The benefit to allowing insurance companies flexibility is two-fold: Consumers will have more options and will be better able to find a plan within their budget. However, the wider range in actuarial values may make it harder for customers to compare plans. A gold plan with a 76 actuarial value may not seem much different than a silver plan with a value of 72, but the differences in coverage and out-of-pocket costs may be significant.

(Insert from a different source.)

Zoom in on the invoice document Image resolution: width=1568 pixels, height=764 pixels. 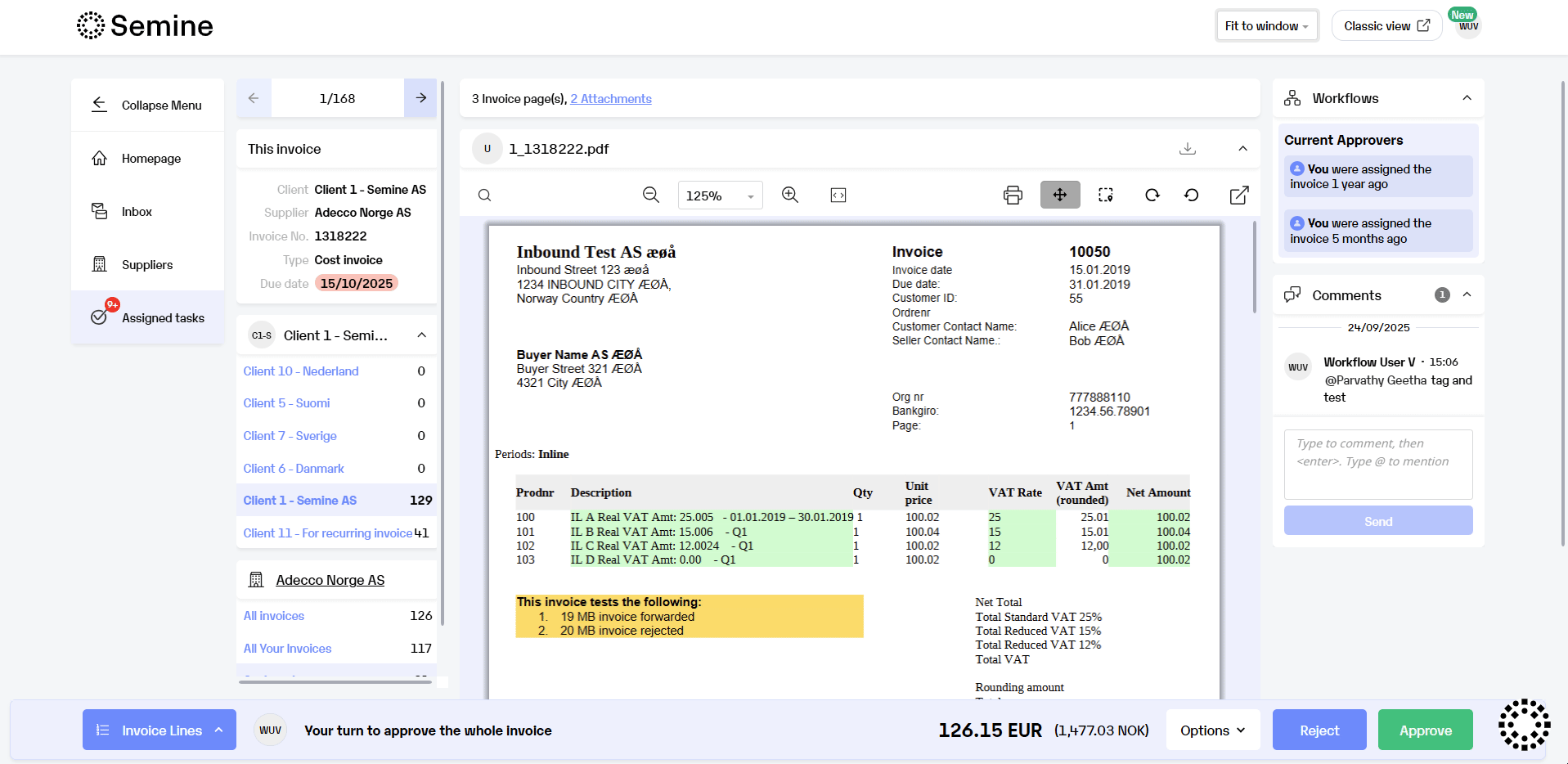coord(789,195)

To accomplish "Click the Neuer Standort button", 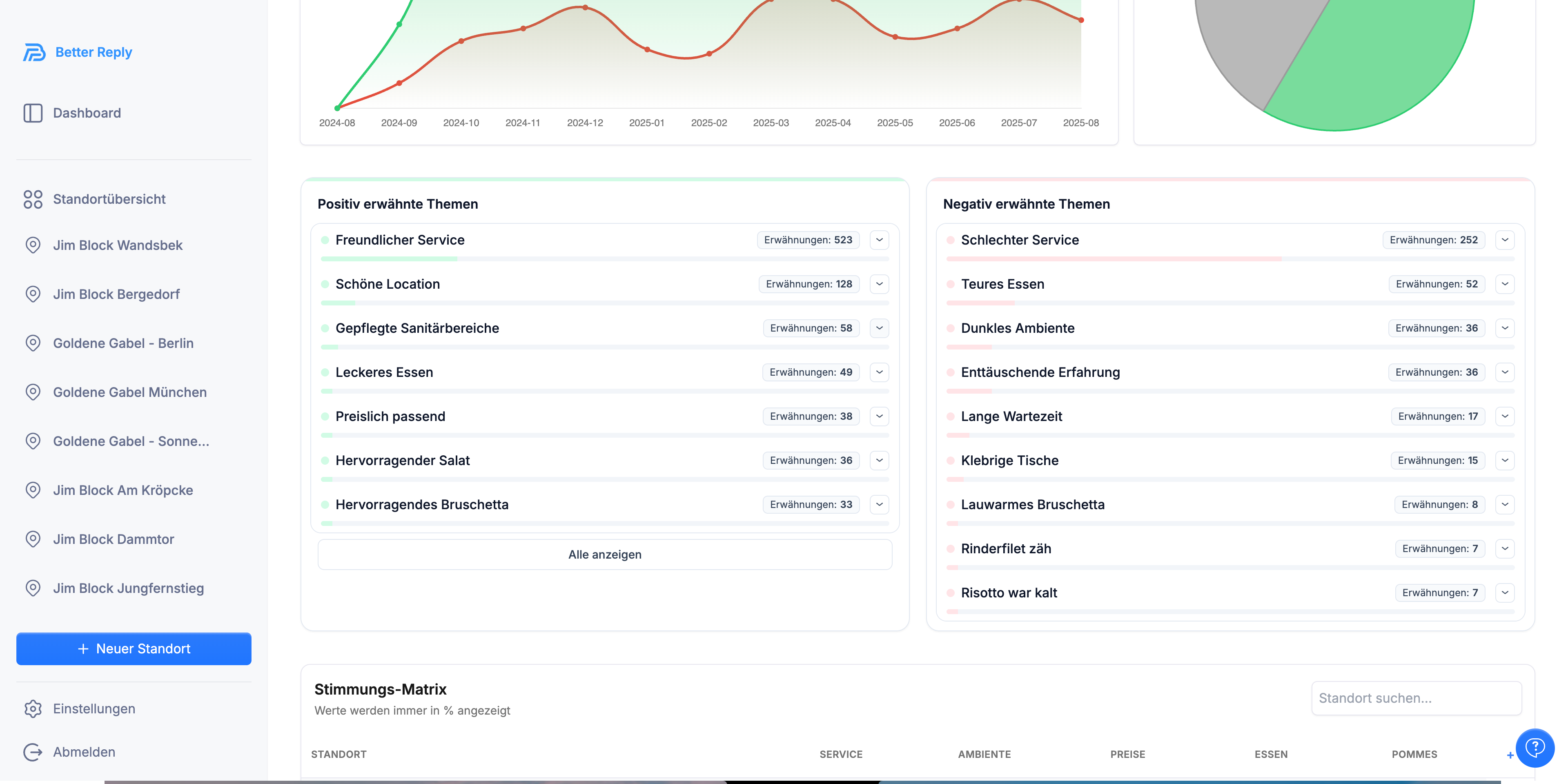I will (x=134, y=649).
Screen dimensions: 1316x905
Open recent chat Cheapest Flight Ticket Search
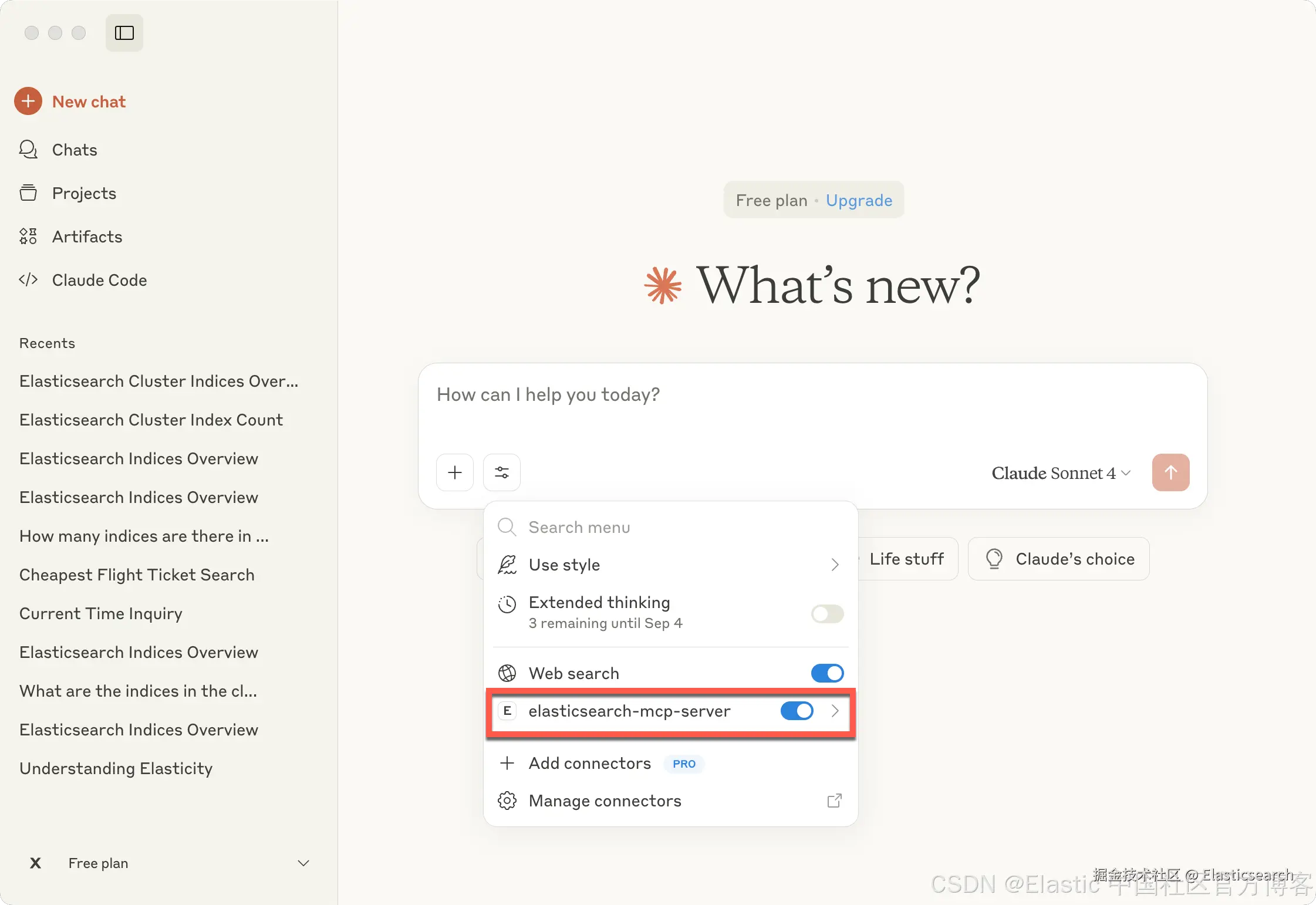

#5 – Fewer Choices on the Exchanges
In June, CMS released a map of plan availability by county indicating that 47 counties in the United States could have no options for healthcare in the marketplace due to major insurer withdrawal. These counties represented just over 35,000 people, and initially there was concern that these consumers would be unable to obtain health insurance at all. Recently, however, it was announced that each of those counties will now have at least one insurer option for 2018 with other areas of the country adding insurers as well to make the news less grim.
Although insurance companies have stepped up to provide coverage, it is true that there will be fewer options in 2018 than there were in 2017. In fact, about 23 percent of the population, or 2.5 million people, will only have one option in the ACA marketplace while 26 percent will have just two. Experts believe these numbers will continue to rise. Insurance companies have until September 27 to decide whether they will participate for 2018.
#6 – Questionable Penalty Enforcement
After Congress was unable to pass a healthcare reform bill, President Trump suggested that the ACA be allowed to collapse under its flaws. The administration has not assured insurance companies that cost-sharing reduction payments, which were part of the ACA, will be continued after this year. This uncertainty has already led to higher premiums for some Americans for 2018. However, one of the most hotly contested features of the ACA, the individual mandate, may not be enforced for the upcoming year as well.
The IRS, which is responsible for collecting penalty payments from those who don’t have health insurance per Obamacare law, has indicated that it will continue to enforce the individual mandate. This is despite an Executive Order signed by President Trump in January that allowed government agencies that administer portions of the ACA to waive fiscal burdens on individual taxpayers, including the individual mandate.
Many consumers are under the impression that the individual mandate has been eliminated, and some insurers are also acting under the assumption that the mandate is no longer in effect. Lack of direction has led many insurers to increase premiums in order to offset losses when young and healthy people do not sign up for coverage. Without the mandate, the target demographic – people who need less healthcare and are therefore less costly to insure – may not enroll, leading insurers to price their plans accordingly.
The IRS insists that it will be upholding the penalty for not having health insurance in 2018. Right now, that penalty is the greater of 2.5 percent of your household’s taxable income or a flat fee, but experts say that this penalty may not be pushed as hard as it would have been under a different administration regardless of what the IRS is claiming. It’s important to keep in mind, however, that the law still requires you to have health insurance, and you may face a penalty for not having it if you choose to skip this year.
Although other changes may be implemented before open enrollment begins November 1, these are the changes that will have the most impact on a large number of Americans. With enrollment right around the corner, it’s time to start thinking about your healthcare needs to make sure you’re covered for next year.